MECHANISM OF THE ARTERIAL HYPERTENSION INDUCED BY PAREDRINOL (α-N-DIMETHYL-p-HYDROXYPHENETHYLAMINE

Abstract

Paredrinol produces in normal subjects a type of acute arterial hypertension that closely resembles that observed in disease. The avg. duration of the hypertension after the intramusc. injection of 25 mgm. of paredrinol is 1 hr. The tendency to a slower heart rate, vigorous apex impulse, loud heart sounds, and hypertension itself are the only outstanding abnormalities produced by the drug. There is no significant change in blood flow in the foot, forearm, and calf. The cardiac output, circulation time, and basal metabolism are not significantly altered. The blood flow in the dilated hand is moderately decreased. The spontaneous fluctuations in vasomotor tone in the hand and foot are decreased. The venous tone in the hand is increased. The venous pressure is increased by from 30 to 40 mm. of water. The T-waves in the electrocardiogram become higher. These changes are usually not great enough to be detectable unless the resting values for the particular subject are known. The decrease in heart rate results from an increase in vagal tone caused by stimulation of the carotid sinus and aortic nerves, since if the vagal effect is removed by atropine, paredrinol causes an increase rather than a decrease in heart rate.

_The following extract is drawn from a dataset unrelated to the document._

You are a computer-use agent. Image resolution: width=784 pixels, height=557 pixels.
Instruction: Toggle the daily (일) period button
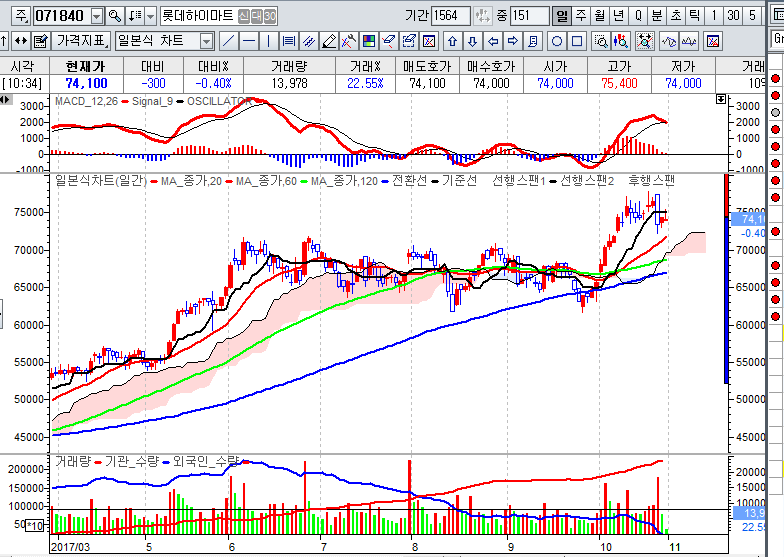pyautogui.click(x=561, y=16)
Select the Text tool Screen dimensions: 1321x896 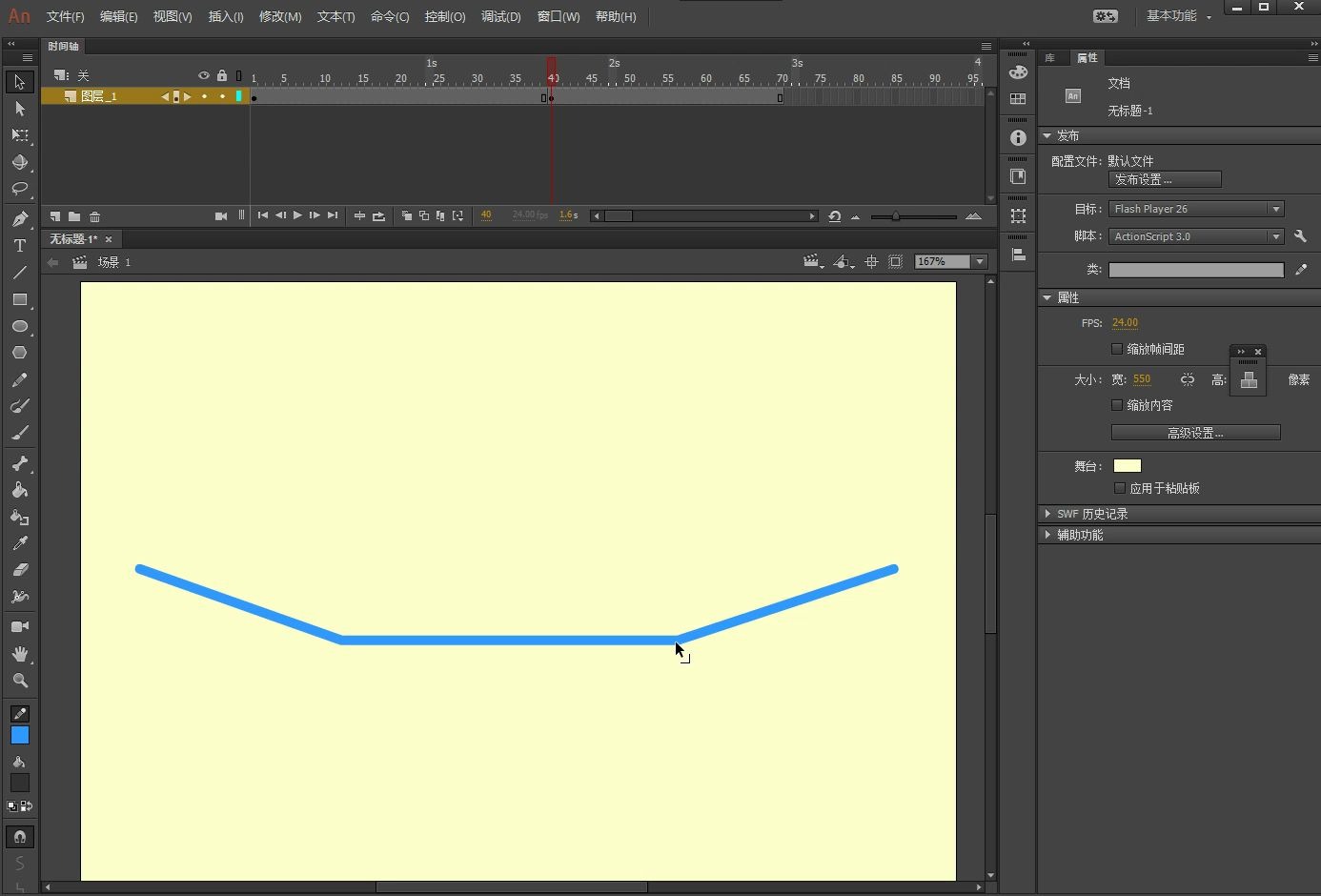coord(19,245)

The combination of nitrite and tilting to the upright position pools sufficient blood to reduce the paredrinol hypertension to normal. Thus, if the arterial blood pressure rises to alarming heights, or if headache develops, the hypertension can be rapidly and permanently reduced. The hypertension produced by paredrinol may result from either or both of the following mechanisms (1) A primary increase in peripheral resistance from a direct vasoconstrictor effect on the minute vessels (arterioles, capillaries, venules); (2) a primary increase in venous tone and an emptying of the splanchnic reservoirs, causing increased venous return to the heart and a secondary increase in peripheral resistance.